**Exercise prompt**: Can you rewrite the data below with every "Identify the location of" changed to "Find the position of" and everything else left unchanged?
*** Block opens ***
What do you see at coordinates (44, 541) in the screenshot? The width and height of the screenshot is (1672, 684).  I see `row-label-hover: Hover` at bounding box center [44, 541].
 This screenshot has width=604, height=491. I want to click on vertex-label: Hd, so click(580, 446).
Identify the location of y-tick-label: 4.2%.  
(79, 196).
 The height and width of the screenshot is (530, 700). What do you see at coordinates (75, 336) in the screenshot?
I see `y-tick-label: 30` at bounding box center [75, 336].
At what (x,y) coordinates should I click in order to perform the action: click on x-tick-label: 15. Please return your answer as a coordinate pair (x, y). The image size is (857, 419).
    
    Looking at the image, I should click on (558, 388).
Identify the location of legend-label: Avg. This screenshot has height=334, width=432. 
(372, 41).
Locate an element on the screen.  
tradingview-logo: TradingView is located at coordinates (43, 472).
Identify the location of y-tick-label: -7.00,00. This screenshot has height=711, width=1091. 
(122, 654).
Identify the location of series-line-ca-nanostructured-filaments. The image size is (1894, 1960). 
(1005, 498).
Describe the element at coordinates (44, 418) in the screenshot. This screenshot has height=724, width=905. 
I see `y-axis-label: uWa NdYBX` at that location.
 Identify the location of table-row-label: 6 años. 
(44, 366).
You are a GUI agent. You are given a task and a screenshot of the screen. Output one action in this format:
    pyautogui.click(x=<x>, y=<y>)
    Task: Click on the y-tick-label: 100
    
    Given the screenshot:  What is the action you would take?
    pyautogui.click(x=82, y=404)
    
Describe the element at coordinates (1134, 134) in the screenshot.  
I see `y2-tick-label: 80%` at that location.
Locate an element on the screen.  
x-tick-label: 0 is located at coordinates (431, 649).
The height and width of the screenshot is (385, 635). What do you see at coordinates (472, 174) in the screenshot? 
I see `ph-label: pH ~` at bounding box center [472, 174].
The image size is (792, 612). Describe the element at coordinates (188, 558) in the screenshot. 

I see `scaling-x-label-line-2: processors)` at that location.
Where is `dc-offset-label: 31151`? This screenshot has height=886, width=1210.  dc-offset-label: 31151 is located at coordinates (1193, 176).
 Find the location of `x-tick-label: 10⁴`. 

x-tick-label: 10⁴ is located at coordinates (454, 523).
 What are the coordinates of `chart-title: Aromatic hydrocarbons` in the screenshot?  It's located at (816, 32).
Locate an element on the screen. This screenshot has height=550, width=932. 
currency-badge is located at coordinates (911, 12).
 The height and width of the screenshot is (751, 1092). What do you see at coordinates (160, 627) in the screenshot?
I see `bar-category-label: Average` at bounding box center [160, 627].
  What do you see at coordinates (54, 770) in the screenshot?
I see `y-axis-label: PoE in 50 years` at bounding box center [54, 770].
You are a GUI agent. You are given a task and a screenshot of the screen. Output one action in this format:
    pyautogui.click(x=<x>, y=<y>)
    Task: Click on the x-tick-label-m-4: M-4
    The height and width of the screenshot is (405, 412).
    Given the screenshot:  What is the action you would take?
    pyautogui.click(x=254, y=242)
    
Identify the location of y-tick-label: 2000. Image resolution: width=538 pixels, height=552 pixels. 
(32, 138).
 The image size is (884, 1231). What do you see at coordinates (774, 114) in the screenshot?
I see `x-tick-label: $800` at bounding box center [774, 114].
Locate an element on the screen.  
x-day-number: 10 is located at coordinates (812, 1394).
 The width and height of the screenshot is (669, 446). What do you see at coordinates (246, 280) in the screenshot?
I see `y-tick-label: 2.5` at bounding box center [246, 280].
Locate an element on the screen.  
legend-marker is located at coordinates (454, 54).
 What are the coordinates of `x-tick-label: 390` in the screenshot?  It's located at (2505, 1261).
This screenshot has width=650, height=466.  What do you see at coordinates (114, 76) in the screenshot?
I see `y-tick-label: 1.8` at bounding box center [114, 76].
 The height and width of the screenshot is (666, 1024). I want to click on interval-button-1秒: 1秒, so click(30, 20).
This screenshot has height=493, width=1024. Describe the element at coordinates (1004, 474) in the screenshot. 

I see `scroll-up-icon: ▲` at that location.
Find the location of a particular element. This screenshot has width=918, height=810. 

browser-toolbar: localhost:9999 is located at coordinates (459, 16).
*** Block closes ***
**Task output**:
What do you see at coordinates (44, 541) in the screenshot? The width and height of the screenshot is (1672, 684).  I see `row-label-hover: Hover` at bounding box center [44, 541].
 This screenshot has width=604, height=491. I want to click on vertex-label: Hd, so click(580, 446).
Find the position of y-tick-label: 4.2%.  
(79, 196).
 The height and width of the screenshot is (530, 700). What do you see at coordinates (75, 336) in the screenshot?
I see `y-tick-label: 30` at bounding box center [75, 336].
At what (x,y) coordinates should I click in order to perform the action: click on x-tick-label: 15. Please return your answer as a coordinate pair (x, y). The image size is (857, 419).
    
    Looking at the image, I should click on (558, 388).
Find the position of legend-label: Avg. This screenshot has height=334, width=432. 
(372, 41).
Locate an element on the screen.  
tradingview-logo: TradingView is located at coordinates (43, 472).
Find the position of y-tick-label: -7.00,00. This screenshot has height=711, width=1091. 
(122, 654).
Find the position of series-line-ca-nanostructured-filaments. The image size is (1894, 1960). 
(1005, 498).
Describe the element at coordinates (44, 418) in the screenshot. This screenshot has height=724, width=905. 
I see `y-axis-label: uWa NdYBX` at that location.
 Find the position of table-row-label: 6 años. 
(44, 366).
You are a GUI agent. You are given a task and a screenshot of the screen. Output one action in this format:
    pyautogui.click(x=<x>, y=<y>)
    Task: Click on the y-tick-label: 100
    
    Given the screenshot:  What is the action you would take?
    pyautogui.click(x=82, y=404)
    
Describe the element at coordinates (1134, 134) in the screenshot.  
I see `y2-tick-label: 80%` at that location.
Locate an element on the screen.  
x-tick-label: 0 is located at coordinates (431, 649).
The height and width of the screenshot is (385, 635). What do you see at coordinates (472, 174) in the screenshot? 
I see `ph-label: pH ~` at bounding box center [472, 174].
The image size is (792, 612). Describe the element at coordinates (188, 558) in the screenshot. 

I see `scaling-x-label-line-2: processors)` at that location.
Where is `dc-offset-label: 31151`? This screenshot has height=886, width=1210.  dc-offset-label: 31151 is located at coordinates (1193, 176).
 Find the location of `x-tick-label: 10⁴`. 

x-tick-label: 10⁴ is located at coordinates (454, 523).
 What are the coordinates of `chart-title: Aromatic hydrocarbons` in the screenshot?  It's located at (816, 32).
Locate an element on the screen. This screenshot has height=550, width=932. 
currency-badge is located at coordinates (911, 12).
 The height and width of the screenshot is (751, 1092). What do you see at coordinates (160, 627) in the screenshot?
I see `bar-category-label: Average` at bounding box center [160, 627].
  What do you see at coordinates (54, 770) in the screenshot?
I see `y-axis-label: PoE in 50 years` at bounding box center [54, 770].
You are a GUI agent. You are given a task and a screenshot of the screen. Output one action in this format:
    pyautogui.click(x=<x>, y=<y>)
    Task: Click on the x-tick-label-m-4: M-4
    The height and width of the screenshot is (405, 412).
    Given the screenshot:  What is the action you would take?
    pyautogui.click(x=254, y=242)
    
Find the position of y-tick-label: 2000. Image resolution: width=538 pixels, height=552 pixels. 
(32, 138).
 The image size is (884, 1231). What do you see at coordinates (774, 114) in the screenshot?
I see `x-tick-label: $800` at bounding box center [774, 114].
Locate an element on the screen.  
x-day-number: 10 is located at coordinates (812, 1394).
 The width and height of the screenshot is (669, 446). What do you see at coordinates (246, 280) in the screenshot?
I see `y-tick-label: 2.5` at bounding box center [246, 280].
Locate an element on the screen.  
legend-marker is located at coordinates (454, 54).
 What are the coordinates of `x-tick-label: 390` in the screenshot?  It's located at (2505, 1261).
This screenshot has width=650, height=466.  What do you see at coordinates (114, 76) in the screenshot?
I see `y-tick-label: 1.8` at bounding box center [114, 76].
 The height and width of the screenshot is (666, 1024). I want to click on interval-button-1秒: 1秒, so click(30, 20).
This screenshot has height=493, width=1024. Describe the element at coordinates (1004, 474) in the screenshot. 

I see `scroll-up-icon: ▲` at that location.
Find the location of a particular element. This screenshot has width=918, height=810. 

browser-toolbar: localhost:9999 is located at coordinates (459, 16).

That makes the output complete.